> [Task goal]
Reproduce the data exactly; no word may be added or dropped.

> [Given records]
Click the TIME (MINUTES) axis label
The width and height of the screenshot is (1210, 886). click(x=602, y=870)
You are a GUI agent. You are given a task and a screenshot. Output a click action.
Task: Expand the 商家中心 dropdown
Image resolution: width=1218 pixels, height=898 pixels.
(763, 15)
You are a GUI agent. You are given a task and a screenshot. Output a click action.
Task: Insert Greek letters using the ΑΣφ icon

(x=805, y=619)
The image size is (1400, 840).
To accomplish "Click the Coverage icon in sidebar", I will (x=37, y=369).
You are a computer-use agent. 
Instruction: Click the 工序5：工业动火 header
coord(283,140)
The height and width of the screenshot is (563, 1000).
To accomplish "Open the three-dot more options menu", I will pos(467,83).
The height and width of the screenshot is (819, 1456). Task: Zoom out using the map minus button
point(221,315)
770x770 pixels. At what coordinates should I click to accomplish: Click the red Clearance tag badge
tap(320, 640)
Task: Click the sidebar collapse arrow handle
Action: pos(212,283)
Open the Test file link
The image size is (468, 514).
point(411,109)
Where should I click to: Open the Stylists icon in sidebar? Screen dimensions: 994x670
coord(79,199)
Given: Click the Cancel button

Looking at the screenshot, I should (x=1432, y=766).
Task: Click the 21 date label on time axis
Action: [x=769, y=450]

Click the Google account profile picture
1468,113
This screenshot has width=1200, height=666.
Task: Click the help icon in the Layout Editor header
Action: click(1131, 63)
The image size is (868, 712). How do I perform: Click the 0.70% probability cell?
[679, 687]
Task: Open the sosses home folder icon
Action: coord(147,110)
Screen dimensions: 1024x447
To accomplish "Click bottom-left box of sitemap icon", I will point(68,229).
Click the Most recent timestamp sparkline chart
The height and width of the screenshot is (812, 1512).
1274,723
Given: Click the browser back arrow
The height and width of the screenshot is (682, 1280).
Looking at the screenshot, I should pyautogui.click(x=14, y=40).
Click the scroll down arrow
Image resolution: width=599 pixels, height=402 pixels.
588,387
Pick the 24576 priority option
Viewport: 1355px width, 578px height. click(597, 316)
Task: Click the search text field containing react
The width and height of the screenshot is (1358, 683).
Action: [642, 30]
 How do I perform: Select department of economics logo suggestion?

> [Exercise result]
Click the TIME (MINUTES) axis label
The width and height of the screenshot is (1210, 886). click(x=602, y=870)
You are a GUI agent. You are given a task and a screenshot. Output a click action.
Task: Expand the 商家中心 dropdown
Image resolution: width=1218 pixels, height=898 pixels.
(763, 15)
You are a GUI agent. You are given a task and a screenshot. Output a click action.
Task: Insert Greek letters using the ΑΣφ icon

(x=805, y=619)
The image size is (1400, 840).
To accomplish "Click the Coverage icon in sidebar", I will (x=37, y=369).
You are a computer-use agent. 
Instruction: Click the 工序5：工业动火 header
coord(283,140)
The height and width of the screenshot is (563, 1000).
To accomplish "Open the three-dot more options menu", I will pos(467,83).
The height and width of the screenshot is (819, 1456). Task: Zoom out using the map minus button
point(221,315)
770x770 pixels. At what coordinates should I click to accomplish: Click the red Clearance tag badge
tap(320, 640)
Task: Click the sidebar collapse arrow handle
Action: pos(212,283)
Open the Test file link
The image size is (468, 514).
point(411,109)
Where should I click to: Open the Stylists icon in sidebar? Screen dimensions: 994x670
coord(79,199)
Given: Click the Cancel button

Looking at the screenshot, I should (x=1432, y=766).
Task: Click the 21 date label on time axis
Action: [x=769, y=450]

Click the Google account profile picture
1468,113
This screenshot has width=1200, height=666.
Task: Click the help icon in the Layout Editor header
Action: click(1131, 63)
The image size is (868, 712). How do I perform: Click the 0.70% probability cell?
[679, 687]
Task: Open the sosses home folder icon
Action: coord(147,110)
Screen dimensions: 1024x447
To accomplish "Click bottom-left box of sitemap icon", I will point(68,229).
Click the Most recent timestamp sparkline chart
The height and width of the screenshot is (812, 1512).
1274,723
Given: Click the browser back arrow
The height and width of the screenshot is (682, 1280).
Looking at the screenshot, I should pyautogui.click(x=14, y=40).
Click the scroll down arrow
Image resolution: width=599 pixels, height=402 pixels.
588,387
Pick the 24576 priority option
Viewport: 1355px width, 578px height. click(597, 316)
Task: Click the search text field containing react
The width and height of the screenshot is (1358, 683).
Action: [642, 30]
 How do I perform: Select department of economics logo suggestion?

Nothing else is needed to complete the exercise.